When my husband and I made the decision to move to Texas almost two years ago, it was not an easy one.  I had lived in multiple towns in the great state of Kentucky, but had never actually crossed that state line to make my humble abode elsewhere.  I left extreme eastern Kentucky and the beautiful Appalachian Mountains fresh out of high school to go to college in Morehead, located in northeastern Kentucky, and went back home every summer and for Christmas breaks.  When it came time for law school, I made my way to Lexington in the central part of the state.  After that, we lived in northern Kentucky, both of us working just across the river in Cincinnati, Ohio every day and then coming home every night to what we now refer to as our “Kentucky House”.  Moving to Texas was a big deal, but an amazing job opportunity for Colin and the lure of greater financial security for our family was too much for us to turn away from and so we left the Bluegrass State.

“What makes Kentucky so special?” you might ask.  For many non-Kentuckians, it brings to mind images of fried chicken, bourbon, and that little horse race we host in the beginning of May each year.  But there’s so much more.  Kentucky is a border state, so to speak.  It’s not exactly a southern state, but it most definitely isn’t a northern state.  You can’t really call it the Midwest, but it’s not on the east coast, either.  Regardless of where it lands geographically, Kentucky is a state with abundant beauty and is rich in cultural heritage.  The Appalachian mountain chain not only provides the country with a large supply of the nation’s coal, but is also a postcard picture just waiting to be captured.  On the border with Virginia is the breathtakingly beautiful Breaks Interstate Park.  It is gorgeous year round, providing abundant hiking and even kayaking during certain parts of the year, but you won’t beat its picturesque beauty in the autumn when the leaves are changing and the air is just getting cool.  A little further east, in the Daniel Boone National Forest is Red River Gorge; home to what I am told is some terrific rock climbing (if you’re into that sort of thing) and the Natural Bridge State Park, where bridges have been formed into the rock over time.

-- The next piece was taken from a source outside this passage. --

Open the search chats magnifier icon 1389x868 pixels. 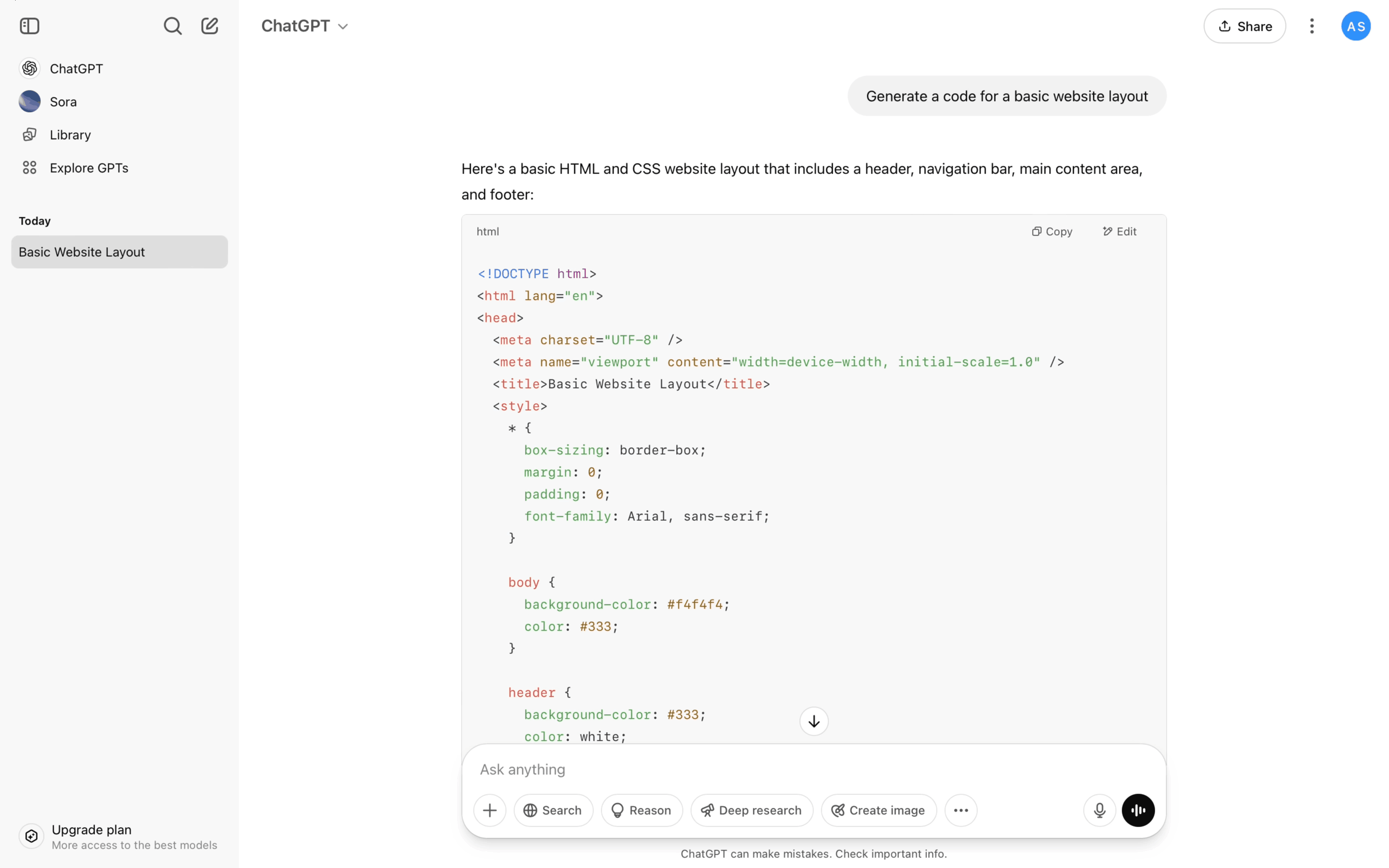click(x=172, y=26)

As you move through central Kentucky, where the mountains give way to rolling hills, you won’t find a more scenic view than the horse farms. Kentucky is known worldwide for its thoroughbred horses and driving along the interstate any day of the week, you will see these magnificent horses grazing in startlingly beautiful pastures.  If you’re in Lexington in April or October, you would be doing yourself a serious injustice if you didn’t head on over to Keeneland, a time honored racetrack, and watch the horses run.

ky whitefencewithhorses ky feature

Moving even further west, you get to Louisville, a city on the Ohio River, with a fun and thriving art scene and homes and buildings that are reminiscent of a slower, gentler time when the river was the economic focal point of any successful city.  Louisville is home to many large corporations and yet has held tightly to its historic charm and splendor, making it a great tourist city with a lot of museums, sporting events, and historic sites.  Oh, and did I mention the Kentucky Derby is held there every year and Lousiville gets to play host to celebrities and royalty from around the world?  Can’t beat that!

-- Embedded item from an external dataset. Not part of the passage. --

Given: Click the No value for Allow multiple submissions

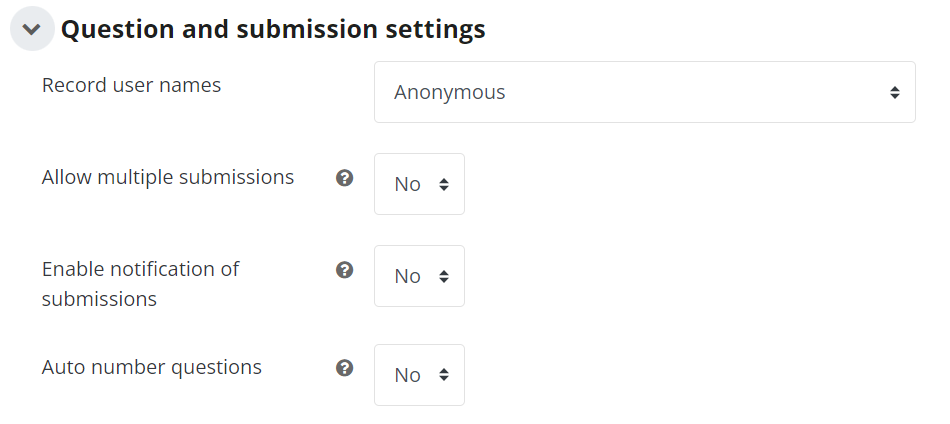Looking at the screenshot, I should point(407,185).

Western Kentucky has its own high points as well.  If you’re into cars, stop for a quick tour of the Corvette factory and museum in Bowling Green before heading southwest for some outdoor fun.  Located on the Tennessee/Kentucky border, the region known as the Land Between the Lakes offers unbeatable camping, fishing, and hiking. You can even spot elk, bison, turkeys and all other manner of wild animals!

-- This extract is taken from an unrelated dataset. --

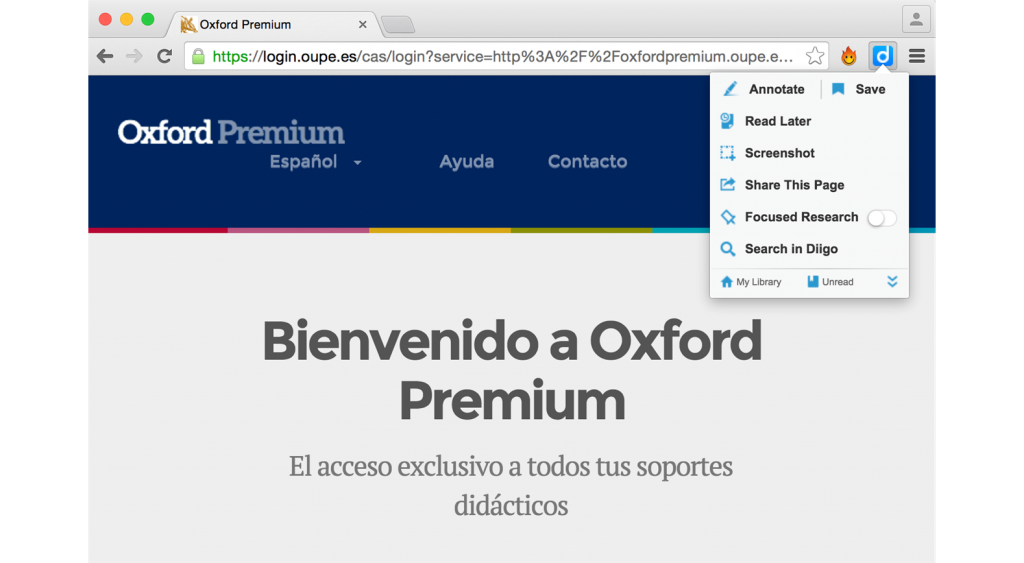The height and width of the screenshot is (563, 1024).
Task: Go back using the back arrow
Action: (105, 56)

You get my point, right?  I would argue that the natural beauty of the Bluegrass State is unparalleled and I’ve only scratched the service of all that Kentucky has to offer.  I have to say, though, the people are the icing on the cake.  It is a place where people really do sit on their front porches.  I know because every time I go home, I end up on at least three different porches visiting with family and friends and watching kids play in the yard.  Even the “big” cities of Lexington and Louisville offer a warm hospitality that is rare in today’s dog eat dog world.  I’ve heard Kentuckians described as “clannish” or “backward” and I can tell you nothing is further from the truth.  There is a real sense of family in the great state, but even as an outsider, you will find yourself warmly welcomed and immediately brought into the great Louisville Cardinals vs Kentucky Wildcats debate.  I can say without hesitation that should you ever find yourself in that region of the United States, you would not be disappointed to tour the bluegrass state.  Slow down, maybe tour the bourbon trail, see a horse race, take a hike, or just sit and take in all the beauty.  You’ll be glad you did!  Oh…and…go Cats!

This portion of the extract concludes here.